(Records from a data source)
***
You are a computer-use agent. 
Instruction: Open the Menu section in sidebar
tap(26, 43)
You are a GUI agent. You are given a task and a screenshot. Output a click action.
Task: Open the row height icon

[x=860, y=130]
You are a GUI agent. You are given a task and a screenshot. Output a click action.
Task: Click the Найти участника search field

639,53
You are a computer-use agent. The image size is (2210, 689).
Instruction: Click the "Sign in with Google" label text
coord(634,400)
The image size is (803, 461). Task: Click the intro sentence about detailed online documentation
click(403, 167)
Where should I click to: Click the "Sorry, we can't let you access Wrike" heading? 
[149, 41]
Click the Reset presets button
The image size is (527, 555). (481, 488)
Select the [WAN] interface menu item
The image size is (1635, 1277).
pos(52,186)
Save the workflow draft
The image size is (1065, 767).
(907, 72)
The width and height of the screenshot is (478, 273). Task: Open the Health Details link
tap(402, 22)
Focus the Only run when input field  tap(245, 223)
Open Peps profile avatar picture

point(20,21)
***
Duplicate every line of the records above without changing anything.

You are a computer-use agent. 
Instruction: Open the Menu section in sidebar
tap(26, 43)
You are a GUI agent. You are given a task and a screenshot. Output a click action.
Task: Open the row height icon

[x=860, y=130]
You are a GUI agent. You are given a task and a screenshot. Output a click action.
Task: Click the Найти участника search field

639,53
You are a computer-use agent. The image size is (2210, 689).
Instruction: Click the "Sign in with Google" label text
coord(634,400)
The image size is (803, 461). Task: Click the intro sentence about detailed online documentation
click(403, 167)
Where should I click to: Click the "Sorry, we can't let you access Wrike" heading? 
[149, 41]
Click the Reset presets button
The image size is (527, 555). (481, 488)
Select the [WAN] interface menu item
The image size is (1635, 1277).
pos(52,186)
Save the workflow draft
The image size is (1065, 767).
(907, 72)
The width and height of the screenshot is (478, 273). Task: Open the Health Details link
tap(402, 22)
Focus the Only run when input field  tap(245, 223)
Open Peps profile avatar picture

point(20,21)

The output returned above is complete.